What do the dipole moments in the two examples show?

• The compound on the left has a higher dipole moment (6.87).

• The compound on the right has a lower dipole moment (4.11).

• This difference is due to steric effects affecting resonance.

Why is resonance more effective in the first compound?

• In the left example, the groups are coplanar, allowing maximum overlap between π orbitals.

• This enables a range of resonance forms to occur, stabilizing the molecule and increasing its dipole moment.

Why is resonance reduced in the second compound?

• The methyl groups in the right-hand structure are bulky, forcing the substituents out of coplanarity.

• This prevents effective overlap of orbitals, reducing resonance.

• When substituents are very bulky, they can prevent resonance from taking place entirely.

What is hyperconjugation?

• Hyperconjugation is a mechanism of both electron release and withdrawal.

• It involves the interaction of σ-bonds (C–H or C–C) with an adjacent π-system or empty orbital.

What are the two types of hyperconjugation, and which is more important?

• Two types: C–H hyperconjugation and C–C hyperconjugation.

• C–C hyperconjugation is more important than C–H hyperconjugation.

What is the order of an alkyl group’s ability to stabilize via hyperconjugation?

• the more alkyl substituents (CH₃ groups) attached to the positively charged or unsaturated carbon, the more σ bonds are available for hyperconjugation.
  So:
  tBu > iPr > ethyl > methyl
  means tert-butyl provides the greatest stabilization because it has the most C–H bonds capable of participating in hyperconjugation.

How significant is hyperconjugation in electron release for unsaturated systems?

• In many unsaturated systems with an alkyl group attached, about 80% of electron release comes from hyperconjugation.

How do alkyl substituents donate electron density?

• Alkyl substituents donate electron density through:

  • The inductive effect (+I)

  • Hyperconjugation (both C–H and C–C types)

What is the combined effect of +I and hyperconjugation?

• The two effects work together

• They make alkyl-substituted benzenes more susceptible to electrophilic attack than benzene itself

Why is the product of a Friedel–Crafts alkylation more reactive than the starting material?

• The alkyl group added increases electron density in the ring via +I and hyperconjugation.

• This makes the product more reactive toward further electrophilic substitution than benzene.

How does the bromination of phenol compare to that of benzene?

• Much quicker than benzene.

• This is because the OH group activates the ring toward electrophilic substitution.

Why does the bromination of phenol occur so easily?

• The OH group donates electrons to the ring through resonance and +I effects.

• This increases electron density at the ortho and para positions, making the ring more reactive.

Why is no catalyst needed for bromination of phenol?

• The phenol ring is already activated by the OH group, which makes it reactive enough to polarize Br₂ directly — so no FeBr₃ catalyst is required.

Why is the –OH group in phenol ortho-para directing?

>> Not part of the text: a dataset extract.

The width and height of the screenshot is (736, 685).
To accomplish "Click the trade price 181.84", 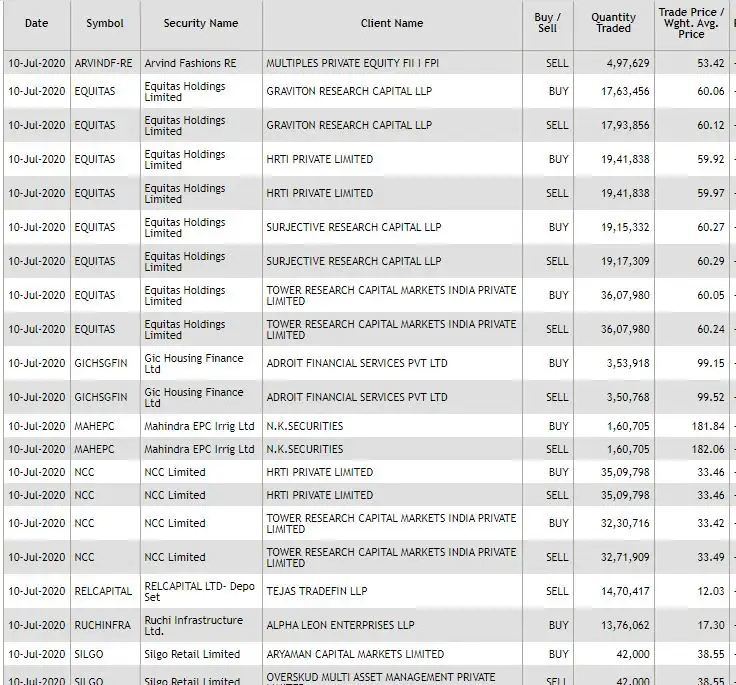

• The –OH group donates electrons into the benzene ring through resonance, increasing electron density at the ortho (2,6) and para (4) positions.

What happens when phenol reacts with bromine under cold conditions (CS₂, <5 °C)?

Only one bromine atom substitutes at the para position to give 4-bromophenol in 85% yield.

What do the resonance structures under the reaction show?

They show delocalization of electron density from the oxygen atom into the ring, stabilizing the intermediate and highlighting why ortho and para positions are most reactive.

What happens if bromination of phenol continues?

: Multiple substitutions occur at positions 2, 4, and 6, forming 2,4,6-tribromophenol (TCP).